There’s no evidence to suggest caffeinated drinks, such as tea, coffee and colas, are associated with fertility problems.

Local NHS infertility guidelines

Sub fertility is increasingly common and NHS referrals can be made, however, we can only do so if you meet certain criteria.

Before an NHS infertility referral can be made, we need to carry out some basic investigations in general practice. They are outlined below. This involves blood tests at different times in the cycle, a urine chlamydia test and a recent cervical smear.

Men need to have a seman analysis, this now needs to be done at Hillingdon Hospital.You will need to collect a sample pot and form from reception and fo.

Once we have the results, we can make a referral. All the investigations need to be done in the 3 months before the referral is made.

We can refer you to the local Fertility clinic if:

  • You have been trying to conceive for more than 1 year
  • You’re under the age of 42 (for women)
  • You have a Body Mass Index (BMI) of less than 30 and above 18 (for women)
  • Have no more than 1 child in your existing relationship
  • You have had your MMR vaccination (for women).

In order for the hospital to see you, we need to have completed certain tests at our GP practice

Tests before a referral for women

You will need to have 3 blood tests done at certain times in your cycle.

If you take the 1 st day of your period to be Day 1

Please book blood tests on the following days – if you have regular periods.

  • Day 2-4 – Follicle Stimulating Hormone (FSH)
  • Day 8 – Leutinising Hormone
  • Day 21 – Progesterone

We also need to have rubella and Full Blood count on any day.

Prolactin and thyroid test if you are not having periods.

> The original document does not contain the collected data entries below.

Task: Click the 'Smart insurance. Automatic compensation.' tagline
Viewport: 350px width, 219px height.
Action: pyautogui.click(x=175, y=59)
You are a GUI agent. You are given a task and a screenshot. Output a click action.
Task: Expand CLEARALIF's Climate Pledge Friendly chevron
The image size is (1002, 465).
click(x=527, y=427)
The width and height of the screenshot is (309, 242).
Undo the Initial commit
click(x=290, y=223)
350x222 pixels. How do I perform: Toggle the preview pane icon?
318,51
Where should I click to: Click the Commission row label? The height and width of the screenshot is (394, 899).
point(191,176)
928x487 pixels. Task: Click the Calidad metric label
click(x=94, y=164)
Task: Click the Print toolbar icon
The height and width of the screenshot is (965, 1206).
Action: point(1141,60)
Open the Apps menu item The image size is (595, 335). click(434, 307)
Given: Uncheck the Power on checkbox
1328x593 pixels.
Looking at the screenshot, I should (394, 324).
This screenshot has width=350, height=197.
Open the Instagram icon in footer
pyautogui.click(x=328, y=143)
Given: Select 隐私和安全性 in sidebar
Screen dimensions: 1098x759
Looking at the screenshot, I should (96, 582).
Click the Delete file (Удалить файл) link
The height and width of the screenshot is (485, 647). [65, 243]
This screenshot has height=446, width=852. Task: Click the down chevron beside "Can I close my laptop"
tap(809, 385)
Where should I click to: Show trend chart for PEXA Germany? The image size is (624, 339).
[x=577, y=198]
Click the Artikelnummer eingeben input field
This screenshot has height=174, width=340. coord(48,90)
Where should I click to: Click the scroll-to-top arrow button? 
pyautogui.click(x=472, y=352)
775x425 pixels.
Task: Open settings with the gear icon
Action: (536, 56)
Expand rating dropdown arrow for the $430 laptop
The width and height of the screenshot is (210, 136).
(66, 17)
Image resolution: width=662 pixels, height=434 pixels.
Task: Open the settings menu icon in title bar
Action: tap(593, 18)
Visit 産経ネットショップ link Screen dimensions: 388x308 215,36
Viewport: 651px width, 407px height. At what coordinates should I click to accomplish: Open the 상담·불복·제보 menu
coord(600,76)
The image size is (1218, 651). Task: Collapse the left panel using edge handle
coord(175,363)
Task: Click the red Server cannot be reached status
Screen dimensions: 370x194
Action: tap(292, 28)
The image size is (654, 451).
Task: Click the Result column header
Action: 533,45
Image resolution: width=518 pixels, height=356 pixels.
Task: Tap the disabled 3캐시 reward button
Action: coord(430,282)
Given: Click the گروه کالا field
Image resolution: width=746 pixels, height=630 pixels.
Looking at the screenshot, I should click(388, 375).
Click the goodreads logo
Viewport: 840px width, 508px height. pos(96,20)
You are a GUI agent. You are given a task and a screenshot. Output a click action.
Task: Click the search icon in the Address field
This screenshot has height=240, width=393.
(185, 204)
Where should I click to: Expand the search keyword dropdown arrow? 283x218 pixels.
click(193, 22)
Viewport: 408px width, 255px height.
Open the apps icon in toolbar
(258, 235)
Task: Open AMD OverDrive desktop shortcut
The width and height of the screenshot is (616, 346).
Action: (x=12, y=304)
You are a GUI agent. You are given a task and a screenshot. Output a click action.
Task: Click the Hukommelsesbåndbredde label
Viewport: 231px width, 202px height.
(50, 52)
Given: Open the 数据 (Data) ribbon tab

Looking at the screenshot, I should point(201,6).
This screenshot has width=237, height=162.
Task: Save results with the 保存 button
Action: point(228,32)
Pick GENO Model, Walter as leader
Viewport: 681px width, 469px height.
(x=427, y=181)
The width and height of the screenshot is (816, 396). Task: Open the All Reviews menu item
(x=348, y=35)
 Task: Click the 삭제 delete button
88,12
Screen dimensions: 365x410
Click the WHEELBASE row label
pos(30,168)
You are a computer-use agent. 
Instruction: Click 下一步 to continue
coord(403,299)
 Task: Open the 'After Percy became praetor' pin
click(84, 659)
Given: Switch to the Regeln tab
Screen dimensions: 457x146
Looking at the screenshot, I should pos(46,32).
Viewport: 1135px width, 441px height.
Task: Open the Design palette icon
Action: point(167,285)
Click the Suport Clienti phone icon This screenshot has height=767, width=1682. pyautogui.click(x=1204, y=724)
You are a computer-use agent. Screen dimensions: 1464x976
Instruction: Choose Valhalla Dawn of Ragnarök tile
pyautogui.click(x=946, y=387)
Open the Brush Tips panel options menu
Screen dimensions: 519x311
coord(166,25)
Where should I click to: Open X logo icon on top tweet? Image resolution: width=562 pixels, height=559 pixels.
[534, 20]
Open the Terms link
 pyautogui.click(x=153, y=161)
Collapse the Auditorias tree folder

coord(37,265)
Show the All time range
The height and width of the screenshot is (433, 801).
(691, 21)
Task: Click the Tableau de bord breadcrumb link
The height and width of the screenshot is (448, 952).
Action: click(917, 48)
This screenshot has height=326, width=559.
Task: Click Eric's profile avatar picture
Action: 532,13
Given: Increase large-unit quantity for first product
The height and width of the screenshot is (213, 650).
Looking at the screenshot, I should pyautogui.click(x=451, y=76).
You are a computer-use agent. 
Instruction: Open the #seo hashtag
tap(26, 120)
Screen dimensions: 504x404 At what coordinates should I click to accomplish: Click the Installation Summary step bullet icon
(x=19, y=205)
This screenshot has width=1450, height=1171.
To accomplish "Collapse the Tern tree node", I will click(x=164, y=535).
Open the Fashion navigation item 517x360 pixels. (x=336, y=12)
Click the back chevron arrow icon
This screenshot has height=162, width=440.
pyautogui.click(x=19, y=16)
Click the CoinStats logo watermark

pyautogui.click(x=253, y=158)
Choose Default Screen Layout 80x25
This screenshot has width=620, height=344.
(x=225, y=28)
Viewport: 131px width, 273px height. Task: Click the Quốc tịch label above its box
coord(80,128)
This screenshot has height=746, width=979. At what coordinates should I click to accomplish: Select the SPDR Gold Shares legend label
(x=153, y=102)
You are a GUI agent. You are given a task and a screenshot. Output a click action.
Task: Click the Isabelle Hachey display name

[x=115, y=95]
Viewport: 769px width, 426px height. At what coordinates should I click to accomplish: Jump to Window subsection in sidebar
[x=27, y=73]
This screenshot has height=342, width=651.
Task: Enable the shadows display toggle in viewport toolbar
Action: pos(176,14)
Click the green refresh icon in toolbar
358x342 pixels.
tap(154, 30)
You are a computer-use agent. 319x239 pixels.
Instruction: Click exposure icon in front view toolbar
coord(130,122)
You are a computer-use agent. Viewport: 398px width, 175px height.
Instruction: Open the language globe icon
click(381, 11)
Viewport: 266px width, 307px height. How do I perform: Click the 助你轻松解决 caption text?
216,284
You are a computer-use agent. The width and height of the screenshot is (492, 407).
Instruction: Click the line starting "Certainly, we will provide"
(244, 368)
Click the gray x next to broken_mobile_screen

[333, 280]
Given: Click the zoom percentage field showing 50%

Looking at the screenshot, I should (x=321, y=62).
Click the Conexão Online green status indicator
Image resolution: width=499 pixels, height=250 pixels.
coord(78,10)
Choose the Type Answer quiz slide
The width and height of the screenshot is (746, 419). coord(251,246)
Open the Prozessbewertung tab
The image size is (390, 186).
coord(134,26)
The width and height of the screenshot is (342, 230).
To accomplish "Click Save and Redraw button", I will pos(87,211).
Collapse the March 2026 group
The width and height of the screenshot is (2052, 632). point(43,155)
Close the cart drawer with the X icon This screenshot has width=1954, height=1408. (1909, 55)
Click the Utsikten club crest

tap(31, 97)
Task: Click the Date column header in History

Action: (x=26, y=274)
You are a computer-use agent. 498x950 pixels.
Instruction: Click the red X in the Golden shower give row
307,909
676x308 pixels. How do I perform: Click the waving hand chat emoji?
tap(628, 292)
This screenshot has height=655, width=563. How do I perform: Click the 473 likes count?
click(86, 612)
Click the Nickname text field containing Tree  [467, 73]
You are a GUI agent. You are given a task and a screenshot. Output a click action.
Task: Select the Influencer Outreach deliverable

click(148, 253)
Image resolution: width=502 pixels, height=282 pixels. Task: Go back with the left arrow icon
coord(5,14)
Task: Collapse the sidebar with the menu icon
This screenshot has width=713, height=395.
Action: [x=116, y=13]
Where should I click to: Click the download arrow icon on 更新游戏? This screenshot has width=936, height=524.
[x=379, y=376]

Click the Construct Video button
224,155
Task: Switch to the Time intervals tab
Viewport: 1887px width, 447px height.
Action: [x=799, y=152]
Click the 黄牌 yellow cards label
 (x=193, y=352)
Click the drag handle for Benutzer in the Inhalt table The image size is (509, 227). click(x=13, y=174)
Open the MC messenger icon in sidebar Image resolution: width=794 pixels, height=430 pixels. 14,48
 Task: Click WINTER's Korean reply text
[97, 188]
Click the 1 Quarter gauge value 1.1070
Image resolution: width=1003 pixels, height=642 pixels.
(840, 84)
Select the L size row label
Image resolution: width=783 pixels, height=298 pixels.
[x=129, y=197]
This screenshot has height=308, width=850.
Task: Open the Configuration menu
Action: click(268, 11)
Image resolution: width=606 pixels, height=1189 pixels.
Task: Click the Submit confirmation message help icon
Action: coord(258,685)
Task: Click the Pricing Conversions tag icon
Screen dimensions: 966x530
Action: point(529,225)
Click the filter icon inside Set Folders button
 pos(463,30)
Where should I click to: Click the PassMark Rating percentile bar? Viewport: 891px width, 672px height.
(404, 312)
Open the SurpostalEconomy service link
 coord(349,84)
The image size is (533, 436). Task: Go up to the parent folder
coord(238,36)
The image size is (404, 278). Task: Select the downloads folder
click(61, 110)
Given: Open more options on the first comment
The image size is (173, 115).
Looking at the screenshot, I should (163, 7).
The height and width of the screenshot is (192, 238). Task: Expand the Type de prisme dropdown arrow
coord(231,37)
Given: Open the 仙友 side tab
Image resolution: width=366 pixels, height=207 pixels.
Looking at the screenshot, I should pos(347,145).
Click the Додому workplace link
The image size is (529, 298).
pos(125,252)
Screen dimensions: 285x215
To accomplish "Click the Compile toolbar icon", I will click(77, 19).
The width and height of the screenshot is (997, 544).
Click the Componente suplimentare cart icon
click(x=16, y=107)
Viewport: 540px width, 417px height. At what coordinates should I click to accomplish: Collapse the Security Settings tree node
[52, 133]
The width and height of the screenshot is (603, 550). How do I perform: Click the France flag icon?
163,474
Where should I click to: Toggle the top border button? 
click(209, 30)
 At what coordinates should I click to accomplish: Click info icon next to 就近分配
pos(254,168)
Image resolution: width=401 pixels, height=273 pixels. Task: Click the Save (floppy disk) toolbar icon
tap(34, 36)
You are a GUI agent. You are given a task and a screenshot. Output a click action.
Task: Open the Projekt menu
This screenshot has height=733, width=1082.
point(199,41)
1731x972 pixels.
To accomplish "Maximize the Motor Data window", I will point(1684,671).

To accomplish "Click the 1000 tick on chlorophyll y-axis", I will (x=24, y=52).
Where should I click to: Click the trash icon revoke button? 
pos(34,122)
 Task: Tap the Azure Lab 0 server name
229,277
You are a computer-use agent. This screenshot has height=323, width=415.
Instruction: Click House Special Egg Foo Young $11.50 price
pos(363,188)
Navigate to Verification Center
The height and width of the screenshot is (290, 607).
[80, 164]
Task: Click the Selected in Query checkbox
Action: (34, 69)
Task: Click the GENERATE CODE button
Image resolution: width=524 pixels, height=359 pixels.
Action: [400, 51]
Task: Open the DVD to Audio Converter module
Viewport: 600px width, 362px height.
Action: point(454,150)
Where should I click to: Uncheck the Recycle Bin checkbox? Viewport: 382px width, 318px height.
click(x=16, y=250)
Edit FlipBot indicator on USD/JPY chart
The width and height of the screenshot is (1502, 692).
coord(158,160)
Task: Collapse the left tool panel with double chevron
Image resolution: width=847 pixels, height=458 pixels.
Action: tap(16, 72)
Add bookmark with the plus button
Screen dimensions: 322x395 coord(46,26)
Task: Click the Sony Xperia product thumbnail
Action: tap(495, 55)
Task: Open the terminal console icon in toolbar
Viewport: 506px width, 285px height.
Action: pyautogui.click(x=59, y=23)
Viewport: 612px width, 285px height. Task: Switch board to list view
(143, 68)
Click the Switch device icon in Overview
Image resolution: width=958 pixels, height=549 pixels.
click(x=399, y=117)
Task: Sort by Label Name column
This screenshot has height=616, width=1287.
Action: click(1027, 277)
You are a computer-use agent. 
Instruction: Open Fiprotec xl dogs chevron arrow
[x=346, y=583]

If you have not had a period for several months, we can do some tests, please speak to your doctor

If you are over 25 years of age you will also need to have had a cervical smear test within the last 3 years-please book with the nurse at a time when you are not on your period if you need this.

You will also require a test for Chlamydia. If you are having a smear test, ask the nurse to take a swab at the same time. If not you can do a urine test.

It is also worth taking Folic acid tablets 400micrograms once daily as a vitamin supplement to help prevent problems with developing spinal cord

Tests before a referral for men

You will need to have a sperm test, please speak to your doctor for a pot and form for instructions

When you have both completed your tests, please speak to one of the GPs about the results and we can then send off your referral. All the tests need to be done within 3 months of the referral, otherwise, the investigations will need to be repeated.

Many thanks for your cooperation, we appreciate it may seem daunting but it is the hospital policy that you have these tests before we can refer you so that you get more time-efficient care at the hospital.